My project ended up changing direction. The formula I was working with for the quadratic coefficient was so unwieldy that I ended up spending the whole time trying to simplify it, and instead of saying anything about non-negativity I ended up saying something about combinatorial invariance. The combinatorial invariance conjecture, which goes back to Lusztig and, independently, Dyer, says that the Kazhdan-Lusztig polynomial P_{u,v}(q) depends only on the poset structure of [u, v]. In the special case that u = e this was proven in 2006 by Brenti, Caselli, and Marietti. However, the conjecture is still open in general.

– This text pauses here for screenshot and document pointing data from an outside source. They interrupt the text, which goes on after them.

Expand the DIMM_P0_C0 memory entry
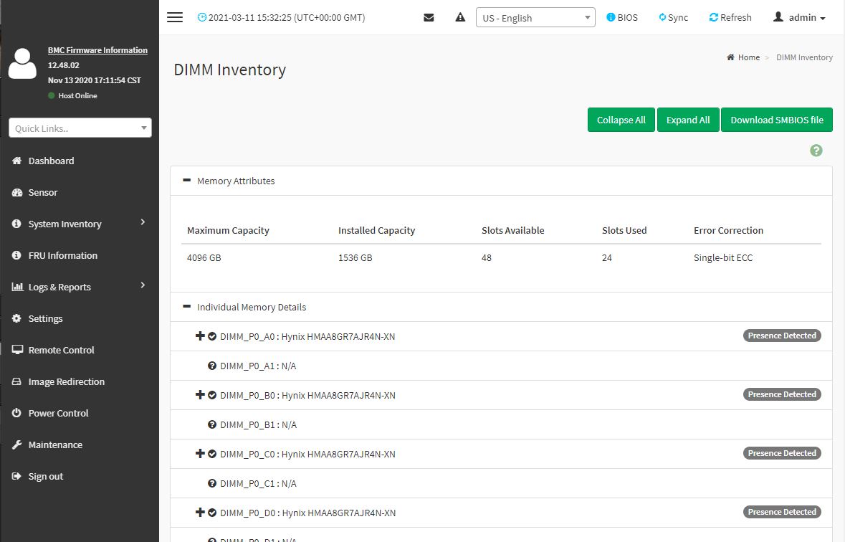 coord(200,453)
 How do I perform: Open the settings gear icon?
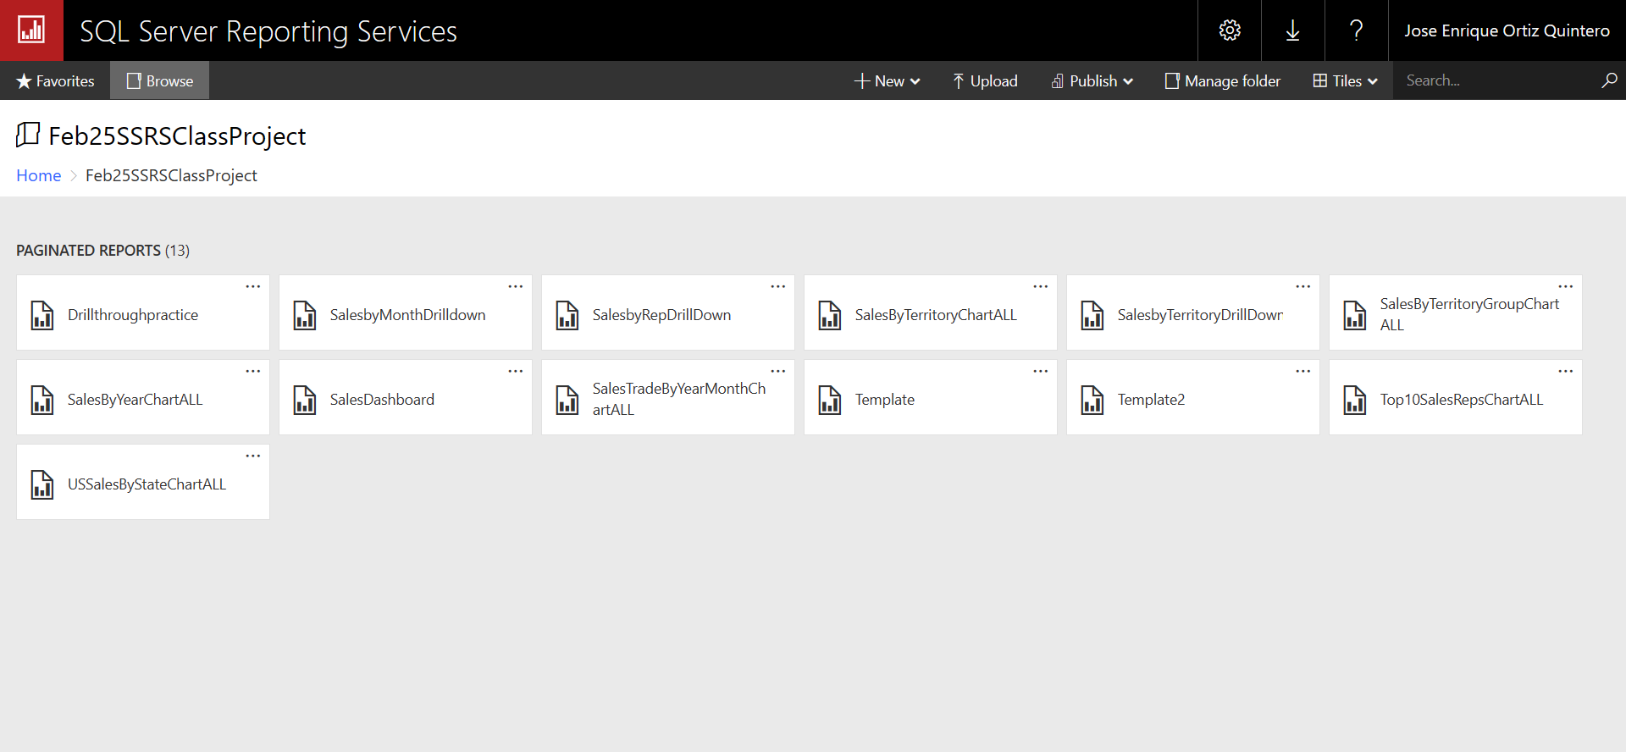tap(1230, 30)
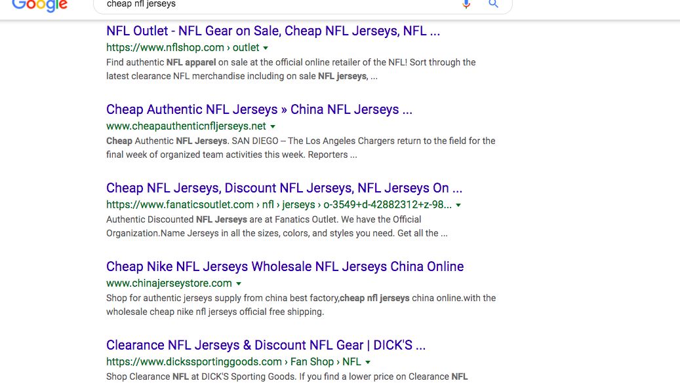Open the nflshop.com outlet URL
This screenshot has width=680, height=383.
182,47
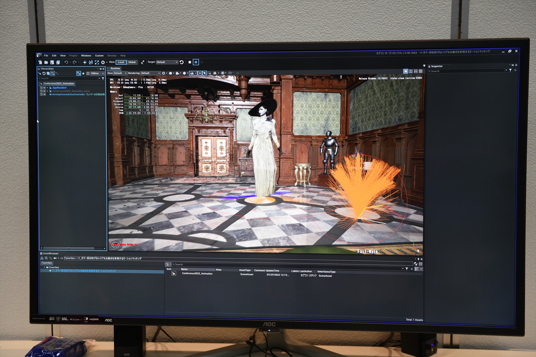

In particular, explicit nonrecursive formulas in which each term only depends on poset-theoretic data are not known in general. They are known in the case that the length \ell(u, v) of the interval [u, v] is less than or equal to 4, and there is also such a formula for the coefficient of q of P_{e,v}(q) where e is the identity. The main result of the paper is a formula for the coefficient of q^2 of P_{u,v}(q) in which all but three of the terms depend only on poset data, which is a simplification of a general formula due to Brenti for P_{u,v}(q) in terms of lattice paths. It reduces to

  • a formula for the coefficient of q^2 of P_{e,v}(q) in which all but one of the terms depends only on poset data,
  • a formula for the coefficient of q^2 of P_{u,v}(q) where \ell(u, v) = 5 in which all but one of the terms (but a different term) depends only on poset data (not in the paper), and
  • a formula for the coefficient of q^2 of P_{e,v}(q) where \ell(u, v) = 6 in which every term depends only on poset data.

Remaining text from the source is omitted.